The Menzies Coalition government came to power a few months after the Soviet Union detonated its first atomic bomb. The Malayan Emergency, and soon the Korean and Vietnam Wars along with a shortfall in volunteers, meant that national service was introduced. Many historians forget to mention that national service received bipartisan support. Further, Menzies’ efforts to extend the joint project amid American reluctance to provide Britain with nuclear weapons led to Operation Hurricane and British nuclear tests in Australia.

Again, historians conveniently forget that the Chifley Labor government had established the Woomera Rocket Range, uranium exploration, and extensive funding of the Australian National University to conduct nuclear research at the nearby Snowy River Scheme, itself established under the Commonwealth’s defence powers. Obtaining nuclear weapons for Australia at the height of the Cold War was a bipartisan project.
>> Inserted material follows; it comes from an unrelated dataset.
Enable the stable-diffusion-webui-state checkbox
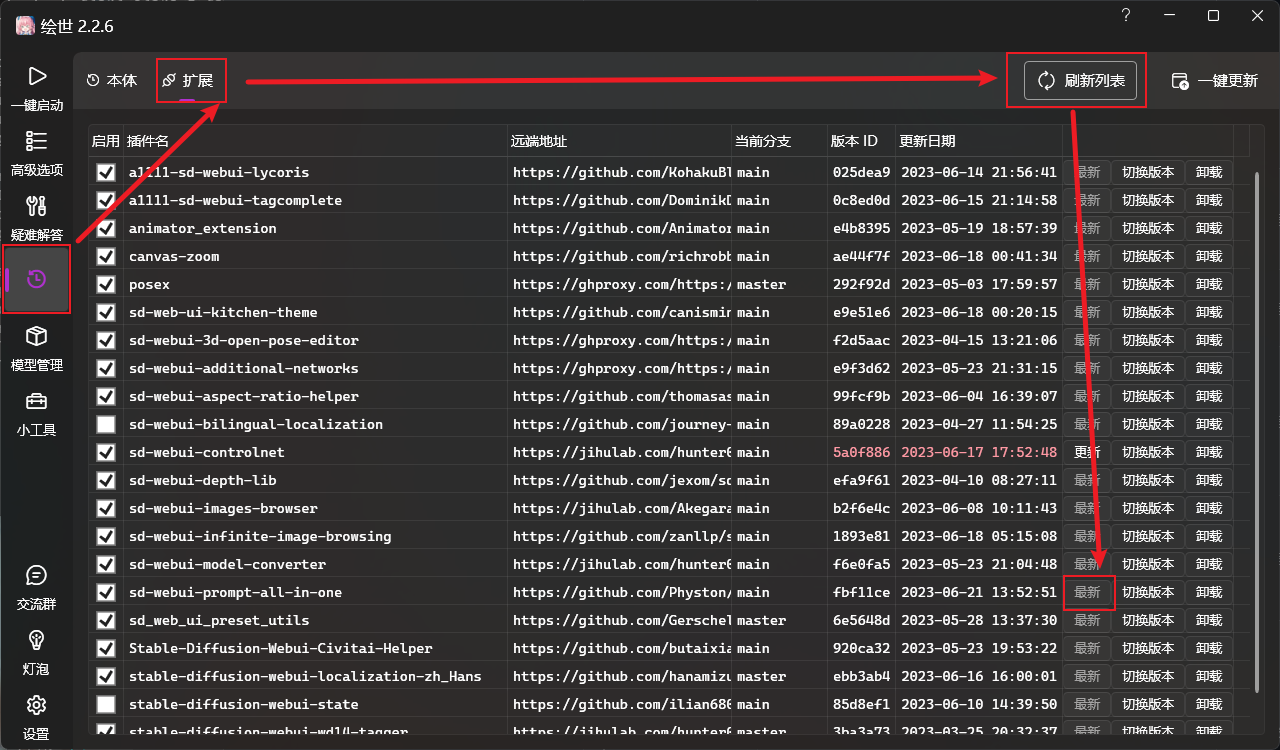 [x=106, y=705]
Historian Wayne Reynolds began his 1997 book Australia’s Bid for the Atomic Bomb with the words, ‘History has not been kind to Menzies.’ When the Hawke Labor government established the McClelland Royal Commission into British Nuclear Tests in the early 1980s, the terms of reference limited the investigation from 1952, conveniently avoid any embarrassment for Labor politicians who enabled the tests with the 1946 joint project. Paul Grace, in his 2023 book Operation Hurricane, noted that McClelland, a former Labor senator, ‘liked to stick it up the Poms whenever he got the chance’.

Lorna Arnold’s history of the British tests in Australia published in 1987 was less critical of Menzies and credited his support with Britain’s ability to develop its own nuclear capability and ultimately obtain American nuclear weapons. Many Australians would be unaware that a major deterrent to Putin’s nuclear threats is the British nuclear-armed submarines that are constantly at sea to protect the West. Australia’s part in this security umbrella, albeit at the cost of the health and safety of those affected by the tests, is a truism that is never mentioned in the anti-Menzies rhetoric that Labor has skilfully crafted in recent decades.
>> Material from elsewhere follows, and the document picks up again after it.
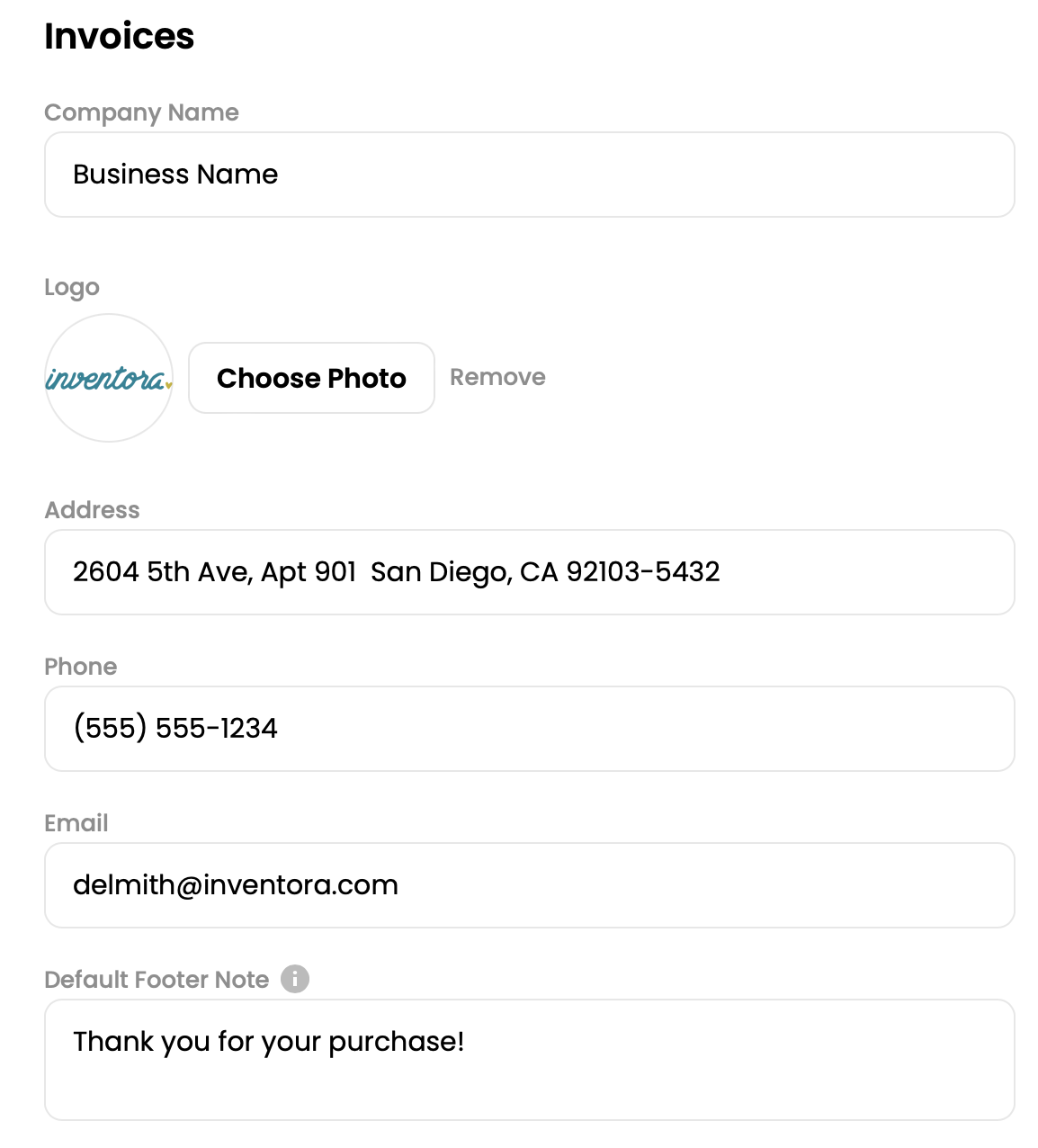Click the Company Name field label

(x=141, y=112)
However, after the war, the Communist Party of Australia helped the Soviet Union by sending British intelligence via the Soviet Embassy in Canberra. Although defeated at a referendum, Menzies’ attempt to ban the Communist Party in Australia was not without justification. Aside from disrupting Australia’s war effort at the docks, the Communist Party’s role in providing intelligence to the Soviet Union was exposed by the Royal Commission on Espionage conducted from 1954-55.

Echoing the present, no charges were laid against those suspected of treason in the 1950s. The evidence required in court would have exposed a top-secret code-breaking operation.

Then Labor opposition leader Doc Evatt believed the commission was a Menzies-led conspiracy. Many in his party disagreed.

The Labor split of 1955 was a result of disagreement over the Labor Party’s position on communism. Evatt’s reputation never recovered after stating in Parliament that he had effectively written to the Soviet Foreign Minister, Molotov, asking if Russia had spies in Australia. Of course, the answer was no. Menzies subsequently took Evatt apart in a statesman-like fashion.

Without Menzies’ legacy, we would not have access to life-saving nuclear medical products, nor would we have the ability to conduct research into the very foundations of the universe. We would also not have the capability required for Menzies’ unlikely counterpart, Scott Morrison, to secure the Aukus arrangement and potentially Australia’s only real deterrent in an era of otherwise irresponsible defence policy.

But there is little doubt that communist sympathisers disrupted Australia’s ability to obtain nuclear technology beyond the 1958 Lucas Heights reactor secured by Menzies. Anti-uranium sentiment permeated the left of the Labor Party in the 1980s, and Labor’s left today is adamant that nuclear will play no part in our energy future. The apple doesn’t fall far from the tree it seems.